Reproduce every one of the entries below word for word, leaving out the pictures.

(Text and element pointing entries)
######
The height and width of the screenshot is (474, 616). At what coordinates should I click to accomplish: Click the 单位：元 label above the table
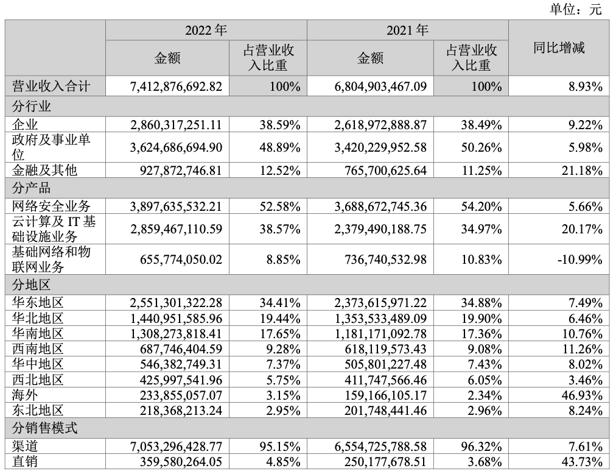point(575,9)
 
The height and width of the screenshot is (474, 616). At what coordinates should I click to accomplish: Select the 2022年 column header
point(206,30)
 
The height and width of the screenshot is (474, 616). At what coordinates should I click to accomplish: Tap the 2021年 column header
point(407,30)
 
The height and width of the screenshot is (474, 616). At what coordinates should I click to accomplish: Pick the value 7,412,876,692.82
point(175,86)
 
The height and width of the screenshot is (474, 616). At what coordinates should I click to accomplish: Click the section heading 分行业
point(32,106)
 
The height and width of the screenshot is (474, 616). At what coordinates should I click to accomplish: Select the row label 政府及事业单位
point(52,147)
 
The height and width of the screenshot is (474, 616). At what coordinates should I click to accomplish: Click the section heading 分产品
point(32,186)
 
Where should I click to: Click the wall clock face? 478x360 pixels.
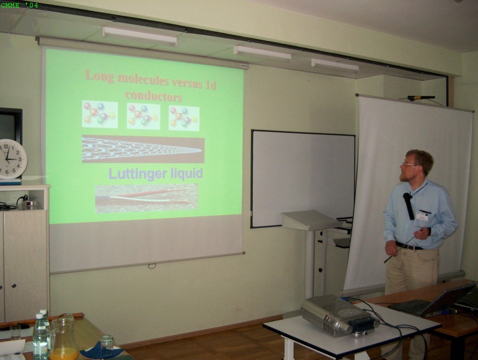[x=12, y=159]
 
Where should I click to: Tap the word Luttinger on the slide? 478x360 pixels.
[x=137, y=173]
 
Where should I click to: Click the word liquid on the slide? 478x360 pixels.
[x=186, y=174]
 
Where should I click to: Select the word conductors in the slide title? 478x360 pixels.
[x=154, y=96]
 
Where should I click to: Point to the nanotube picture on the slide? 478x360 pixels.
[x=143, y=149]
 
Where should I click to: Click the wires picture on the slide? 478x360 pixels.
[x=147, y=198]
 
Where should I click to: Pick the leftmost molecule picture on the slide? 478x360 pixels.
[x=100, y=114]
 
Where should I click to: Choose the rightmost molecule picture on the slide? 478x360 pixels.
[x=184, y=118]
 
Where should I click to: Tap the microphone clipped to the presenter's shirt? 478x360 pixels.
[x=409, y=206]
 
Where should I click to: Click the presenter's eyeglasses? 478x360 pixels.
[x=409, y=164]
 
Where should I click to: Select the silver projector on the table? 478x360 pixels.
[x=340, y=315]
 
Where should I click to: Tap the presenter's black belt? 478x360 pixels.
[x=409, y=246]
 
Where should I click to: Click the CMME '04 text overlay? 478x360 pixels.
[x=19, y=5]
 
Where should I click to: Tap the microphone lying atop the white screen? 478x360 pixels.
[x=421, y=98]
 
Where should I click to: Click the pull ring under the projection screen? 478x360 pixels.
[x=152, y=266]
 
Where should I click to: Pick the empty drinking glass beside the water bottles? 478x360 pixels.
[x=15, y=332]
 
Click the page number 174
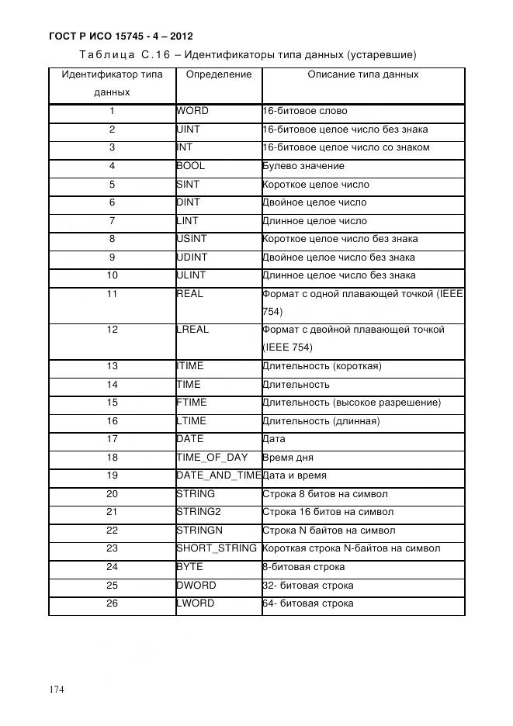tap(58, 690)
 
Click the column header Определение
tap(219, 74)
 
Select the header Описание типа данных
tap(362, 74)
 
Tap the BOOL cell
tap(191, 166)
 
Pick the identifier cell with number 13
tap(113, 366)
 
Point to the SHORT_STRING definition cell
tap(217, 548)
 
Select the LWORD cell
tap(196, 603)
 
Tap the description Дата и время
tap(295, 475)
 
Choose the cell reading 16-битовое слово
tap(305, 111)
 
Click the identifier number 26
tap(113, 603)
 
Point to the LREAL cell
tap(192, 330)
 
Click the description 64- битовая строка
tap(308, 603)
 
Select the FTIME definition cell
tap(192, 403)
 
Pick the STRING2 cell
tap(199, 512)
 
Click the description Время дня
tap(288, 458)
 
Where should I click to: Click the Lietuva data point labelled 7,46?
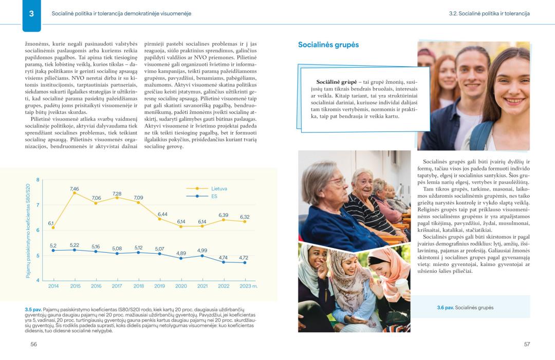[x=75, y=193]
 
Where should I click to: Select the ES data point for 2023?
[x=245, y=262]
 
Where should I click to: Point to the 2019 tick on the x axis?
[x=160, y=286]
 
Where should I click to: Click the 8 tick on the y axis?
[x=38, y=180]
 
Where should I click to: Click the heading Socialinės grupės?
[x=328, y=45]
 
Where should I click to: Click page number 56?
[x=33, y=344]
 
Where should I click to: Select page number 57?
[x=527, y=344]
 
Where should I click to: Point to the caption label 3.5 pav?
[x=32, y=310]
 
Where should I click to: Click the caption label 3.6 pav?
[x=445, y=308]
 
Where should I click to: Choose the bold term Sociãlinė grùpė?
[x=337, y=82]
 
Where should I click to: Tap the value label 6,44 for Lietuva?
[x=162, y=214]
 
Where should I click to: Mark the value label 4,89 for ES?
[x=181, y=253]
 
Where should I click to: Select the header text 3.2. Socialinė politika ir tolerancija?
[x=489, y=13]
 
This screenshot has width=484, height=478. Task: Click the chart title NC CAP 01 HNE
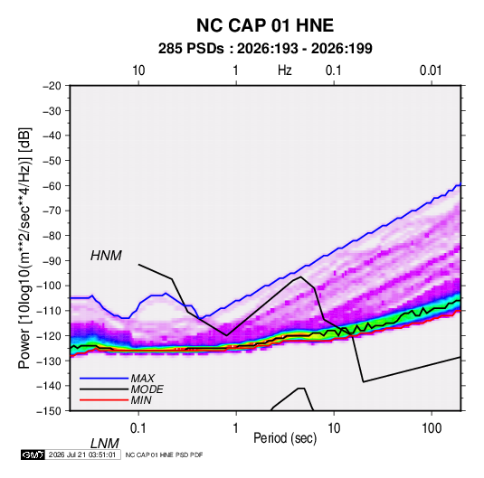coord(265,25)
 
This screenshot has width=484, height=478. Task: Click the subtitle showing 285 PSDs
coord(265,49)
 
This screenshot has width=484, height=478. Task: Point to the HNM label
coord(106,256)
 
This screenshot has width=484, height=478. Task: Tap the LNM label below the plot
coord(105,444)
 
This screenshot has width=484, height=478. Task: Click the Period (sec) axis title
coord(285,438)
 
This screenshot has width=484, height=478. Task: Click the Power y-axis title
coord(24,248)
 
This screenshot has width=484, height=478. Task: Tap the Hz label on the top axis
coord(285,70)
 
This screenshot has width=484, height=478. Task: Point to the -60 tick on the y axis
coord(52,185)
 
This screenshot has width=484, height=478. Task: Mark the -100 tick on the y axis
coord(50,286)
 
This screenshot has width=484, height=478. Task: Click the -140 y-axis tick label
coord(50,386)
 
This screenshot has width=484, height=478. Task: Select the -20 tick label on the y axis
coord(52,86)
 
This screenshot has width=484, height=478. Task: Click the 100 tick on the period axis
coord(432,428)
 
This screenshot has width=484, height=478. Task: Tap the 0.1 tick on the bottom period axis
coord(138,428)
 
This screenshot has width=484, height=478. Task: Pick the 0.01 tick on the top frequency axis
coord(431,70)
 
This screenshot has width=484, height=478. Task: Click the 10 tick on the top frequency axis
coord(138,70)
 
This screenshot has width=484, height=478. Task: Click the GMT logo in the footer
coord(33,455)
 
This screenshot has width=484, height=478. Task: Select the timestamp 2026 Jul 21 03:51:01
coord(82,455)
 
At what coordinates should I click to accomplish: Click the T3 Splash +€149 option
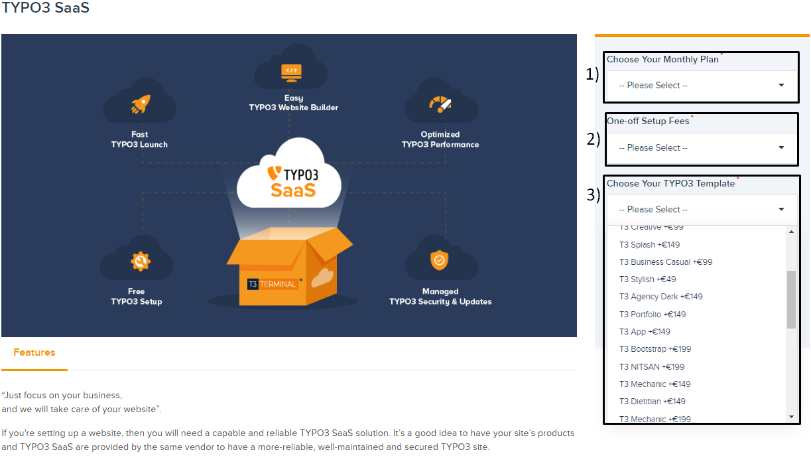(x=651, y=244)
######
=== OUTPUT OF THE EXERCISE ===
The height and width of the screenshot is (474, 616). At what coordinates should I click to accomplish: Click the 单位：元 label above the table
point(575,9)
 
The height and width of the screenshot is (474, 616). At what coordinates should I click to accomplish: Select the 2022年 column header
point(206,30)
 
The height and width of the screenshot is (474, 616). At what coordinates should I click to accomplish: Tap the 2021年 column header
point(407,30)
 
The height and width of the screenshot is (474, 616). At what coordinates should I click to accomplish: Pick the value 7,412,876,692.82
point(175,86)
 
The height and width of the screenshot is (474, 616). At what coordinates should I click to accomplish: Click the section heading 分行业
point(32,106)
 
The height and width of the screenshot is (474, 616). At what coordinates should I click to accomplish: Select the row label 政府及事业单位
point(52,147)
 
The height and width of the screenshot is (474, 616). At what coordinates should I click to accomplish: Click the section heading 分产品
point(32,186)
 
Where should I click to: Click the wall clock face? 478x360 pixels.
[x=12, y=159]
 
Where should I click to: Tap the word Luttinger on the slide? 478x360 pixels.
[x=137, y=173]
 
Where should I click to: Click the word liquid on the slide? 478x360 pixels.
[x=186, y=174]
 
Where should I click to: Select the word conductors in the slide title? 478x360 pixels.
[x=154, y=96]
 
Where should I click to: Point to the nanotube picture on the slide? 478x360 pixels.
[x=143, y=149]
 
Where should I click to: Click the wires picture on the slide? 478x360 pixels.
[x=147, y=198]
 
Where should I click to: Pick the leftmost molecule picture on the slide? 478x360 pixels.
[x=100, y=114]
 
Where should I click to: Choose the rightmost molecule picture on the slide? 478x360 pixels.
[x=184, y=118]
 
Where should I click to: Tap the microphone clipped to the presenter's shirt? 478x360 pixels.
[x=409, y=206]
 
Where should I click to: Click the presenter's eyeglasses? 478x360 pixels.
[x=409, y=164]
 
Where should I click to: Select the silver projector on the table? 478x360 pixels.
[x=340, y=315]
 
Where should I click to: Tap the presenter's black belt? 478x360 pixels.
[x=409, y=246]
 
Where should I click to: Click the CMME '04 text overlay? 478x360 pixels.
[x=19, y=5]
 
Where should I click to: Tap the microphone lying atop the white screen? 478x360 pixels.
[x=421, y=98]
 
Where should I click to: Click the pull ring under the projection screen? 478x360 pixels.
[x=152, y=266]
 
Where should I click to: Pick the empty drinking glass beside the water bottles? 478x360 pixels.
[x=15, y=332]
 
Click the page number 174
tap(58, 690)
 
Click the column header Определение
tap(219, 74)
 
Select the header Описание типа данных
tap(362, 74)
 
Tap the BOOL cell
tap(191, 166)
 
Pick the identifier cell with number 13
tap(113, 366)
 
Point to the SHORT_STRING definition cell
tap(217, 548)
 
Select the LWORD cell
tap(196, 603)
 
Tap the description Дата и время
tap(295, 475)
 
Choose the cell reading 16-битовое слово
tap(305, 111)
 
Click the identifier number 26
tap(113, 603)
 
Point to the LREAL cell
tap(192, 330)
 
Click the description 64- битовая строка
tap(308, 603)
 
Select the FTIME definition cell
tap(192, 403)
 
Pick the STRING2 cell
tap(199, 512)
 
Click the description Время дня
tap(288, 458)
 
Where should I click to: Click the Lietuva data point labelled 7,46?
[x=75, y=193]
 
Where should I click to: Select the ES data point for 2023?
[x=245, y=262]
 
Where should I click to: Point to the 2019 tick on the x axis?
[x=160, y=286]
 
Where should I click to: Click the 8 tick on the y axis?
[x=38, y=180]
 
Where should I click to: Click the heading Socialinės grupės?
[x=328, y=45]
 
Where should I click to: Click page number 56?
[x=33, y=344]
 
Where should I click to: Select page number 57?
[x=527, y=344]
 
Where should I click to: Point to the caption label 3.5 pav?
[x=32, y=310]
 
Where should I click to: Click the caption label 3.6 pav?
[x=445, y=308]
 
Where should I click to: Choose the bold term Sociãlinė grùpė?
[x=337, y=82]
 
Where should I click to: Tap the value label 6,44 for Lietuva?
[x=162, y=214]
 
Where should I click to: Mark the value label 4,89 for ES?
[x=181, y=253]
 
Where should I click to: Select the header text 3.2. Socialinė politika ir tolerancija?
[x=489, y=13]
 
This screenshot has width=484, height=478. Task: Click the chart title NC CAP 01 HNE
coord(265,25)
 
This screenshot has width=484, height=478. Task: Click the subtitle showing 285 PSDs
coord(265,49)
 
This screenshot has width=484, height=478. Task: Point to the HNM label
coord(106,256)
 
This screenshot has width=484, height=478. Task: Tap the LNM label below the plot
coord(105,444)
 
This screenshot has width=484, height=478. Task: Click the Period (sec) axis title
coord(285,438)
 
This screenshot has width=484, height=478. Task: Click the Power y-axis title
coord(24,248)
 
This screenshot has width=484, height=478. Task: Tap the Hz label on the top axis
coord(285,70)
 
This screenshot has width=484, height=478. Task: Point to the -60 tick on the y axis
coord(52,185)
 
This screenshot has width=484, height=478. Task: Mark the -100 tick on the y axis
coord(50,286)
 
This screenshot has width=484, height=478. Task: Click the -140 y-axis tick label
coord(50,386)
 
This screenshot has width=484, height=478. Task: Select the -20 tick label on the y axis
coord(52,86)
 
This screenshot has width=484, height=478. Task: Click the 100 tick on the period axis
coord(432,428)
 
This screenshot has width=484, height=478. Task: Tap the 0.1 tick on the bottom period axis
coord(138,428)
 
This screenshot has width=484, height=478. Task: Pick the 0.01 tick on the top frequency axis
coord(431,70)
 
This screenshot has width=484, height=478. Task: Click the 10 tick on the top frequency axis
coord(138,70)
 
This screenshot has width=484, height=478. Task: Click the GMT logo in the footer
coord(33,455)
 
This screenshot has width=484, height=478. Task: Select the timestamp 2026 Jul 21 03:51:01
coord(82,455)
 
At what coordinates should I click to accomplish: Click the T3 Splash +€149 option
(x=651, y=244)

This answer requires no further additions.